The Budget announced that from the commencement of the Basel III capital reforms on 1 January 2013, certain capital instruments issued by authorised deposit-taking institutions ("ADIs") will be treated as debt for tax purposes, thus ensuring that funding costs should generally be deductible. The announcement will apply to certain types of Tier 2 regulatory capital instruments issued by ADIs and other "related entities" regulated by the Australian Prudential Regulation Authority ("APRA").

Under the proposed Basel III prudential standards released by APRA (most recently in March 2012) such instruments will have to be written-off by the issuer, or converted into ordinary shares if APRA determines that an ADI would otherwise become "non-viable." Without a law change, the effect of such a nonviability provision may be to cause the instruments to be equity rather than debt, such that funding costs might be frankable rather than deductible. That is, such a provision would cause the instruments to fail the "effectively non-contingent obligation" requirement in the debt test and potentially also lead to one or other of the equity tests being met.
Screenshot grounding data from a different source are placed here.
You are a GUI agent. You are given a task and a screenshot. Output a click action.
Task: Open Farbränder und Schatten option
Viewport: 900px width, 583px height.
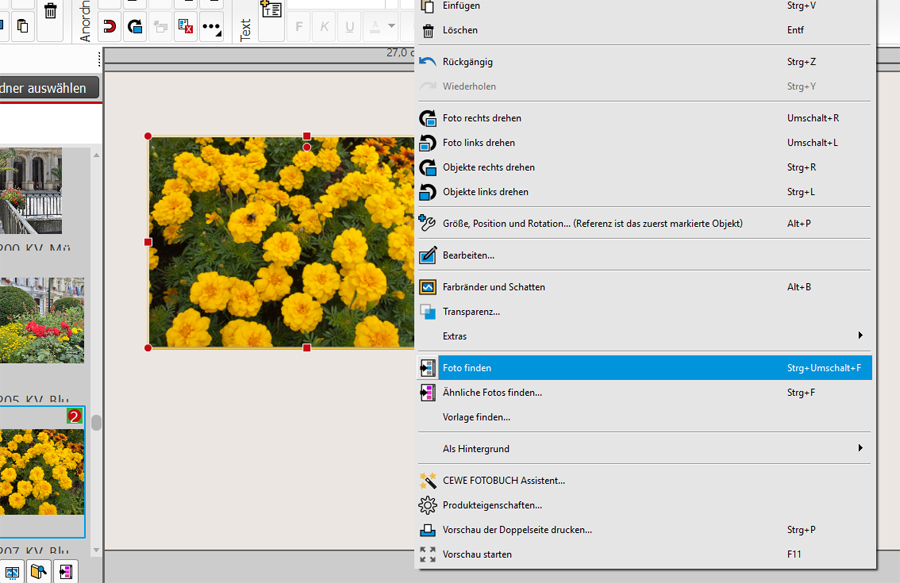494,287
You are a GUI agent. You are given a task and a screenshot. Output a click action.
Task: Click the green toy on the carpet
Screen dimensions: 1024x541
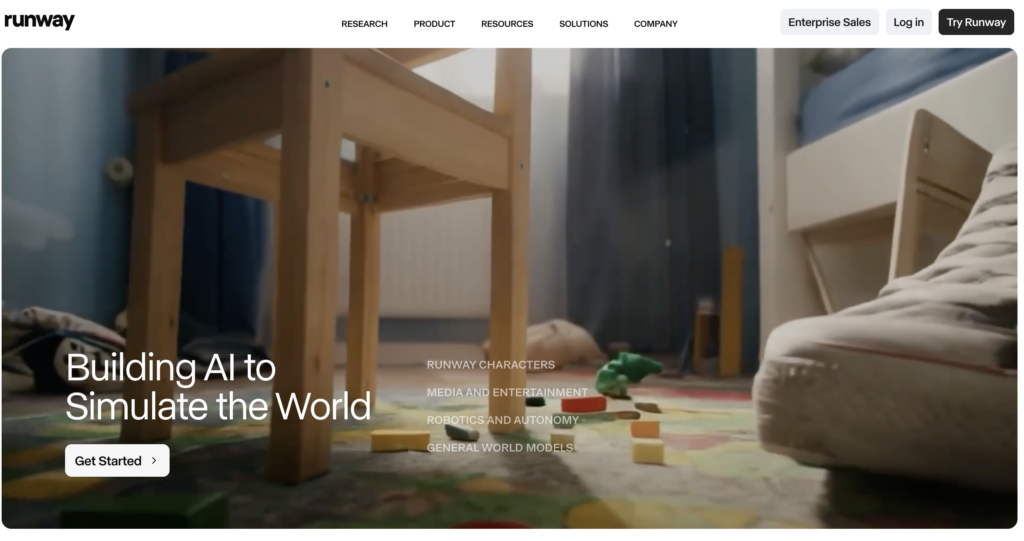tap(627, 374)
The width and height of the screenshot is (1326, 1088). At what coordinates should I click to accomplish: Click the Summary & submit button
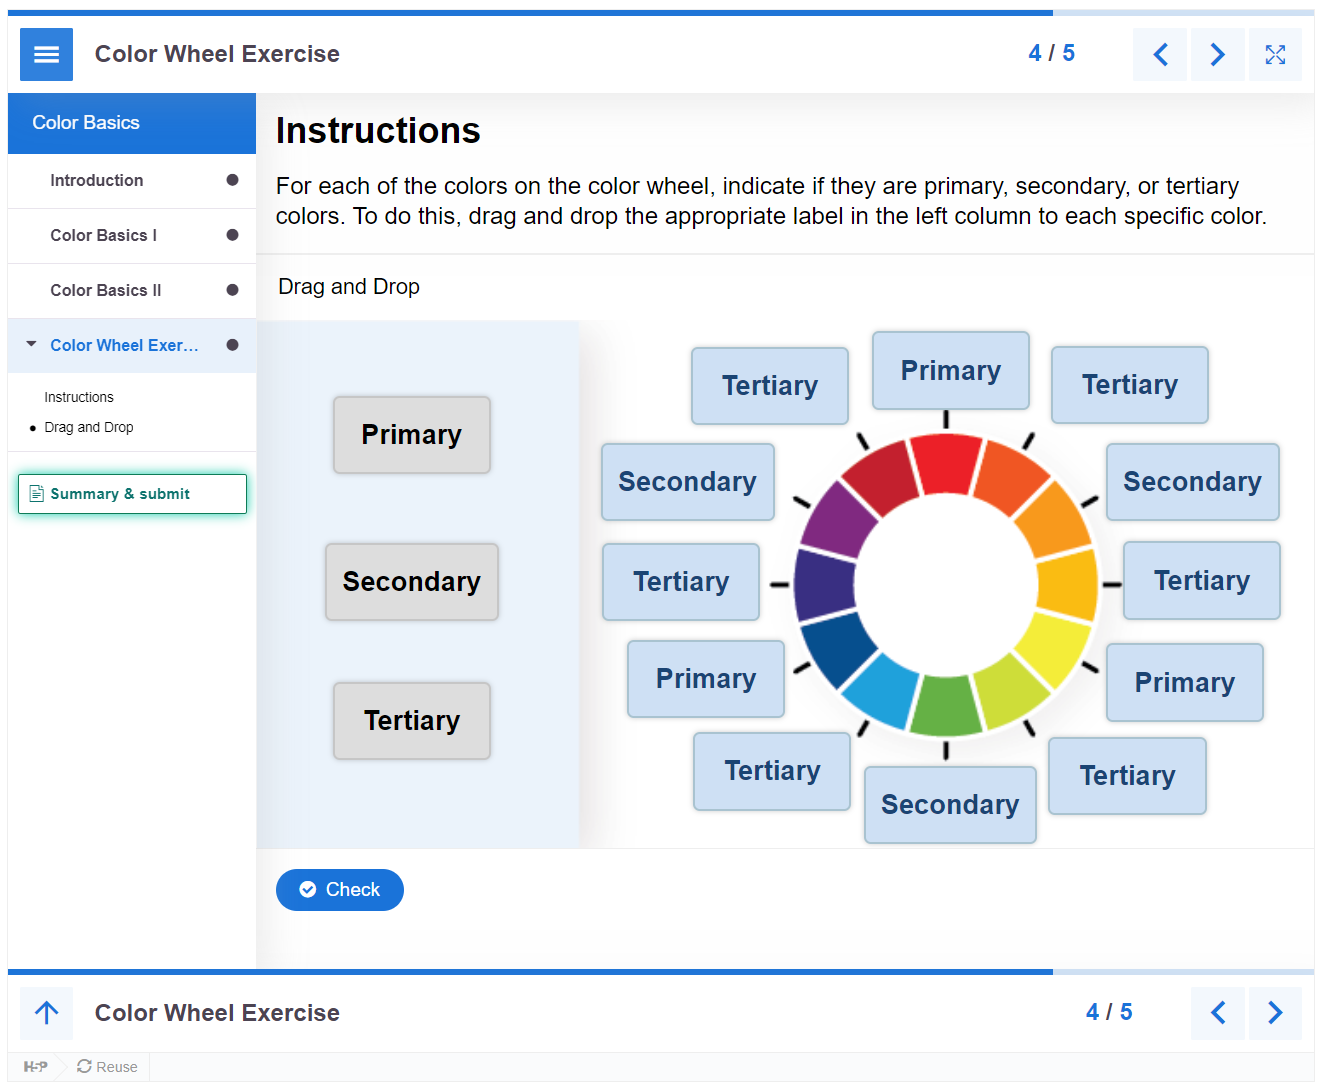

An existing tax regulation already ensures that specified "solvency" and capital adequacy conditions do not prevent certain limited term Tier 2 instruments from being debt for tax purposes. However, this regulation would not have been sufficient to cope with the proposed Basel III non-viability provisions.

One disappointing aspect of the announcement is that no mention was made of the tax impact of any write-off in the event of non-viability. If any economic gain to the issuing ADI was to be treated as assessable income at that point, this potential outcome (albeit remote) might cause APRA to reduce the regulatory capital value of the instrument from the issue date. Given that the current law in this regard is contentious, and in light of the low chance of the Government actually collecting tax, in practice, on any such gain in the event of an ADI's nonviability, it would be preferable for the amendments/regulation giving effect to the Budget announcement to also make it clear that no assessable income will arise to an ADI in the event of a write-off of a Tier 2 regulatory capital instrument due to impending non-viability.
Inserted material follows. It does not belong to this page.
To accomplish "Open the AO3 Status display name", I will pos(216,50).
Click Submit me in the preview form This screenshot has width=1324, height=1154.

Foreign currency regulations

The Budget contains a very brief and cryptic announcement to the effect that "minor technical amendments" will be made to the foreign currency regulations, so as to ensure that compliance cost savings measures operate appropriately. No further clues as to the nature of the amendments, nor their effective date, were provided. Taxpayers who think they might benefit from any such changes should not hold their breath – some of the changes to the forex tax rules announced by then Assistant Treasurer Mal Brough in 2004 have still not been implemented.